### Short task
Copy the lines between the one holding "Run Auto-Allocate for" and the one holding "[x=1099, y=155]", inclusive, substituting "basket" for "shopping cart" and leaving everything else as it is.

====================

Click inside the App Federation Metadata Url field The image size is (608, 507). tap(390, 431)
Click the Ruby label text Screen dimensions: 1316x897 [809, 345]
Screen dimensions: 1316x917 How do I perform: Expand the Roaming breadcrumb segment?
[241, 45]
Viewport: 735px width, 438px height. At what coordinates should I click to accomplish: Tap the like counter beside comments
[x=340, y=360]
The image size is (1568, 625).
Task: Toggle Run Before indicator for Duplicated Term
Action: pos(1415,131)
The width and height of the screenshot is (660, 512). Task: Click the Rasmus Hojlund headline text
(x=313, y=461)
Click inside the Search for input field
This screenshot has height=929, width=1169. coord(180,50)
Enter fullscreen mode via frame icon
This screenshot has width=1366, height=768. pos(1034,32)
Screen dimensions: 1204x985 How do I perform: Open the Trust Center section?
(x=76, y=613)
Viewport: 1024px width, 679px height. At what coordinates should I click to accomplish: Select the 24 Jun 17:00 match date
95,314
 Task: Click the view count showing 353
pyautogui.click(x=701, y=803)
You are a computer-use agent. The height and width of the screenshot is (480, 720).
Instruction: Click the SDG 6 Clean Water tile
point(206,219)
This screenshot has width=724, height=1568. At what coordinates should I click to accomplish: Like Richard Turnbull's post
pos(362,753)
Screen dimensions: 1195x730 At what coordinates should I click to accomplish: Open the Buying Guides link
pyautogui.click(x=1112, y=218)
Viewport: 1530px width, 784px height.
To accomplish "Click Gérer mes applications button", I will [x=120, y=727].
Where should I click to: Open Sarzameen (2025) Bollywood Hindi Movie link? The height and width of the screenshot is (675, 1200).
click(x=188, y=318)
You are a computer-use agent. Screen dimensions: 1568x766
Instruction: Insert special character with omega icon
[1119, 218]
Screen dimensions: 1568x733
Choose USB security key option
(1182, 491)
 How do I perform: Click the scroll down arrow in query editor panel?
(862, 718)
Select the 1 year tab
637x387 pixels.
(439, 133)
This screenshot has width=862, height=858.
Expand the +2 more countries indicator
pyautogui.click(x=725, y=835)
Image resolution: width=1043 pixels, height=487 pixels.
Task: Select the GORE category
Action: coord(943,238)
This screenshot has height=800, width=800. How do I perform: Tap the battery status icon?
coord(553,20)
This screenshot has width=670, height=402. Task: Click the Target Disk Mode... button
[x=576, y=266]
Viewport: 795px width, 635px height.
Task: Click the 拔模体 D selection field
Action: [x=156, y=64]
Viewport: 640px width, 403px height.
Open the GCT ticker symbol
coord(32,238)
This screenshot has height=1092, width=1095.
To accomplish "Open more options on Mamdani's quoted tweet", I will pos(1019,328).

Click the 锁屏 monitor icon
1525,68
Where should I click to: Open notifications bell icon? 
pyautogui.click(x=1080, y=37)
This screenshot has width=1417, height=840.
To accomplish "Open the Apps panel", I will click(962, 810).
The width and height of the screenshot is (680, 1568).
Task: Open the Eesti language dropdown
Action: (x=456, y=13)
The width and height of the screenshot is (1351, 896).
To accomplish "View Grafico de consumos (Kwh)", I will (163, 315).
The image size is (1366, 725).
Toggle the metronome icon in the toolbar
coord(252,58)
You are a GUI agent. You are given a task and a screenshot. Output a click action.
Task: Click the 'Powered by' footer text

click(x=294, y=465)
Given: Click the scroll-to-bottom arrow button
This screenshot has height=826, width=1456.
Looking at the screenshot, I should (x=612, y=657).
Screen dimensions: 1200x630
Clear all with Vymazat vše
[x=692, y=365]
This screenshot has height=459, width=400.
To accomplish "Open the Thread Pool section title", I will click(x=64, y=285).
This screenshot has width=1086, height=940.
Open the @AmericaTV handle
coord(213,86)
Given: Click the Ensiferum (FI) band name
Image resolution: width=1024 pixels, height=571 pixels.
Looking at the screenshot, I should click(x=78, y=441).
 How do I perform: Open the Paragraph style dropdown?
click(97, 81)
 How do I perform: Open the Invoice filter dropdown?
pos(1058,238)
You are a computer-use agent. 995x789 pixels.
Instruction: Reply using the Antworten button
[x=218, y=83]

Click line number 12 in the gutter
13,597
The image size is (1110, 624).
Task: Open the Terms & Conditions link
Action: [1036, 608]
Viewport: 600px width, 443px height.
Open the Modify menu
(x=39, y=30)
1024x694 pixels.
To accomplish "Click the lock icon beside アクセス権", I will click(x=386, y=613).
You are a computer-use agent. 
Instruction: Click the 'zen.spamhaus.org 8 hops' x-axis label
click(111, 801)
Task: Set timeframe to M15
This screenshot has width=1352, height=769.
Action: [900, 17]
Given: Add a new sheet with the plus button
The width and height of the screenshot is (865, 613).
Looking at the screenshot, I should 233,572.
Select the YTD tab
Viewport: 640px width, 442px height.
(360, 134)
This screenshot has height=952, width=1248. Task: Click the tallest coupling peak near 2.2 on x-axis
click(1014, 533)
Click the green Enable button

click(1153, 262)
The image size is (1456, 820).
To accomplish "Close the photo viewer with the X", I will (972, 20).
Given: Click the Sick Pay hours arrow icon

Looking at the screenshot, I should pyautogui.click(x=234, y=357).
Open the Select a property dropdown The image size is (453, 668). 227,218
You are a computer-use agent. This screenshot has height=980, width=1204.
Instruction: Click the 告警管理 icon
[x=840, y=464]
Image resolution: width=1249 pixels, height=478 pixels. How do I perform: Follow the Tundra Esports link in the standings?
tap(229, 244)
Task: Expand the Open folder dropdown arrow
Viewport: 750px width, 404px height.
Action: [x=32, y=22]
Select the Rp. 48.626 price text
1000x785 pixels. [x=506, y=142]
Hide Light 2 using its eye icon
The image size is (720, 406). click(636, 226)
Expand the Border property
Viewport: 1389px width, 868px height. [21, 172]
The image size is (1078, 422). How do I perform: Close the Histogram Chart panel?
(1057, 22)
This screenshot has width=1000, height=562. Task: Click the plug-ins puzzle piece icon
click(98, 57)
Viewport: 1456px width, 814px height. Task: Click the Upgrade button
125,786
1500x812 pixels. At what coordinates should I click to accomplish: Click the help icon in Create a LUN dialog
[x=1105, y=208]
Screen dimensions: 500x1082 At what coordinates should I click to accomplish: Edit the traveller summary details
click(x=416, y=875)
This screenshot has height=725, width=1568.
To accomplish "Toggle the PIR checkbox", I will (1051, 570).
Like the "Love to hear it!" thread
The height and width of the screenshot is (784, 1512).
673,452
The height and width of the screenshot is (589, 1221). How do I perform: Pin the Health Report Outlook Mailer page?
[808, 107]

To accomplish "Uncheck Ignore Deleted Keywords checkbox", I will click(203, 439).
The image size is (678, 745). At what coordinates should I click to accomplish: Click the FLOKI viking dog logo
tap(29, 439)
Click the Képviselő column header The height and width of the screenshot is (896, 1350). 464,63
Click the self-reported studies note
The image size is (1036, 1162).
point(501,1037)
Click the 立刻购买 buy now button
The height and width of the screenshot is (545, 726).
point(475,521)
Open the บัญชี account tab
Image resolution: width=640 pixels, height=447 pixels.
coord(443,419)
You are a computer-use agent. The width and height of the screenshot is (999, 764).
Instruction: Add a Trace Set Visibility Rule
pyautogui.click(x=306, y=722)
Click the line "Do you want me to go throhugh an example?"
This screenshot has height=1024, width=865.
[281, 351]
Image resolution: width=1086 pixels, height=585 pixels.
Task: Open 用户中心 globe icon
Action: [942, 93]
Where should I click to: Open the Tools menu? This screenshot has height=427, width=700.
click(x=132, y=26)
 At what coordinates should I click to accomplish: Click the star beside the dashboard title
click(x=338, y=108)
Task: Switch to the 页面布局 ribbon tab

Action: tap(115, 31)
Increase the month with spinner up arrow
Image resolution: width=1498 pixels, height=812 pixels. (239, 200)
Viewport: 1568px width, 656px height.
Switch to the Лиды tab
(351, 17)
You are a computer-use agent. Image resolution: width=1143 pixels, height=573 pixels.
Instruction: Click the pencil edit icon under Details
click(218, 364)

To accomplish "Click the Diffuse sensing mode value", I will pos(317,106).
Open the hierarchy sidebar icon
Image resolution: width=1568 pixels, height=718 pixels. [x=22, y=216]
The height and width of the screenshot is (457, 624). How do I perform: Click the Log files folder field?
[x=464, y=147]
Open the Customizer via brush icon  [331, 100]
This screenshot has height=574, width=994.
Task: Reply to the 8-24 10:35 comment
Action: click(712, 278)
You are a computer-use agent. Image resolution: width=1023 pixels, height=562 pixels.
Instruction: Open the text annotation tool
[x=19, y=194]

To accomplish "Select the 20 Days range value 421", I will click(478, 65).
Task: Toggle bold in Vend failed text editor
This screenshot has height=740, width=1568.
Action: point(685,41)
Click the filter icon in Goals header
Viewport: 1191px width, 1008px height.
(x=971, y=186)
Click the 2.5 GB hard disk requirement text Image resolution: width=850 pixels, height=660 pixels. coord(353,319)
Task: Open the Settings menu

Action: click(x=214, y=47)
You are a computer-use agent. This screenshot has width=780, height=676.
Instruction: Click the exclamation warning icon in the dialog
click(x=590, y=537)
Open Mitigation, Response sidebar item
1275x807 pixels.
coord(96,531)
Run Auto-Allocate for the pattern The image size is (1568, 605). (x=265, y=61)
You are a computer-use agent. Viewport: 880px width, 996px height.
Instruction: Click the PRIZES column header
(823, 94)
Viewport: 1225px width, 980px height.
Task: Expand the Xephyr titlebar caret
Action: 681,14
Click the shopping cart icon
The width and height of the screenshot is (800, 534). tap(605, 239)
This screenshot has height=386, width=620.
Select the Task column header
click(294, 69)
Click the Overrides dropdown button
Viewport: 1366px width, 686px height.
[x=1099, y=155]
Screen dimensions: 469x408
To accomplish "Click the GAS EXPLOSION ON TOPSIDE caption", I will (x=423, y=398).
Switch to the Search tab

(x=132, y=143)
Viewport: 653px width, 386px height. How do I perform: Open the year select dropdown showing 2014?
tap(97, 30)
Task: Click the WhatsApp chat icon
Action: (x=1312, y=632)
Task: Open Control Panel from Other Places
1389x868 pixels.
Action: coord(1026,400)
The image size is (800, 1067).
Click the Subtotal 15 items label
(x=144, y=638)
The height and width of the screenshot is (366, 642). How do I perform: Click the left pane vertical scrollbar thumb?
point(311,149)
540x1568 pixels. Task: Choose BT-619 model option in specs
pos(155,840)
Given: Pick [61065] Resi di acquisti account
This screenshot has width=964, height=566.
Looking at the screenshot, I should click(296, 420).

====================

### Expected answer
Run Auto-Allocate for the pattern The image size is (1568, 605). (x=265, y=61)
You are a computer-use agent. Viewport: 880px width, 996px height.
Instruction: Click the PRIZES column header
(823, 94)
Viewport: 1225px width, 980px height.
Task: Expand the Xephyr titlebar caret
Action: 681,14
Click the basket icon
The width and height of the screenshot is (800, 534). tap(605, 239)
This screenshot has height=386, width=620.
Select the Task column header
click(294, 69)
Click the Overrides dropdown button
Viewport: 1366px width, 686px height.
[x=1099, y=155]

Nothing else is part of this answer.